Dr. Kanter then did his internship and residency in internal medicine at the University of Michigan at Ann Arbor. During his residency, he worked as a locum tenens on the Navajo reservation for Indian Health Services in Shiprock, New Mexico. He also met his wife, Janet, during residency. From Michigan, they went to St. Louis, Missouri, where Dr. Kanter was awarded the Kenneth M. Rosen Fellowship in Cardiac Pacing and Electrophysiology by the North American Society of Pacing and Electrophysiology (now the Heart Rhythm Society.) The Kanters together volunteered for several months at St. Jude’s Hospital in Santa Lucia in the West Indies.
They also had two sons and, as Dr. Kanter describes it, he was “blessed enough to get a job in my hometown.” He joined Cardiovascular Associates, Ltd. in 1995.
He became a member of the staff of Chesapeake Regional Medical Center in 1995 as well, and he has spent the ensuing years contributing to Chesapeake Regional’s Cardiovascular Services’ recognition as a high-level cardiac care center, which provides state-of-art technology to patients in Hampton Roads – including emergent cardiac catheterizations for people suffering an acute heart attack, all methods of cardiac diagnostic testing, cardiac catheterizations and interventions. He established and is currently director of Chesapeake Regional’s Electrophysiology Lab, which offers electrophysiologic testing, implantation of pacemakers and defibrillators, including cardiac ablations. He was the first electrophysiologist to perform a biventricular pacemaker procedure at CRMC.
He is also the main cardiac electrophysiologist at Sentara Virginia Beach General Hospital, and is affiliated with Sentara Norfolk General and Sentara Princess Anne Hospital as well.

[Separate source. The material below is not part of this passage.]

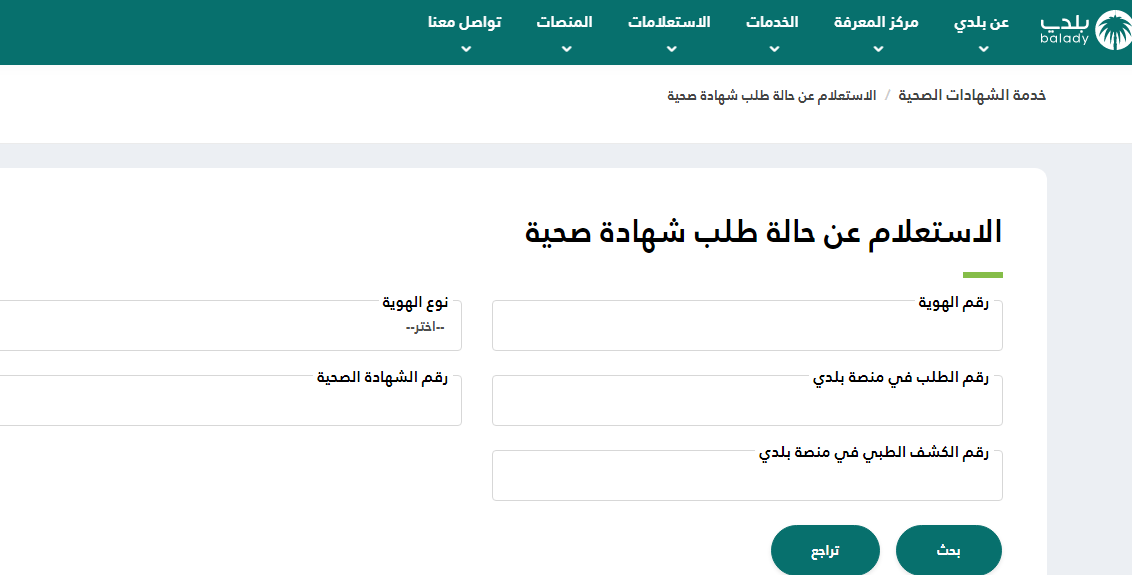The width and height of the screenshot is (1132, 575).
Task: Click the arrow beneath الاستعلامات
Action: coord(669,48)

He is still actively involved in volunteerism, but today his efforts revolve around health care leadership. He’s past-president of the Department of Medicine at Virginia Beach General Hospital and has served on the boards of the Medical Society of Virginia and the Medical Society of Virginia Foundation. He has recently become interested in becoming involved in a leadership role in efforts to improve health care quality and costs effectiveness. He is a staunch proponent of the importance of trust in the physician-patient relationship. “It’s absolutely invaluable when someone is sick and vulnerable,” Dr. Kanter says. “If that trust is eroded, everybody loses. If I’m a spokesman for anything, it’s that.”
Dr. Kanter and his wife, now a PhD. in public health, live in Virginia Beach. They have two sons, ages 18 and 21. Right now, he says, “it doesn’t look like either of them will go into medicine,” but adds, “I’d be surprised if my younger son didn’t become a lawyer like his grandfather. He has the gene.”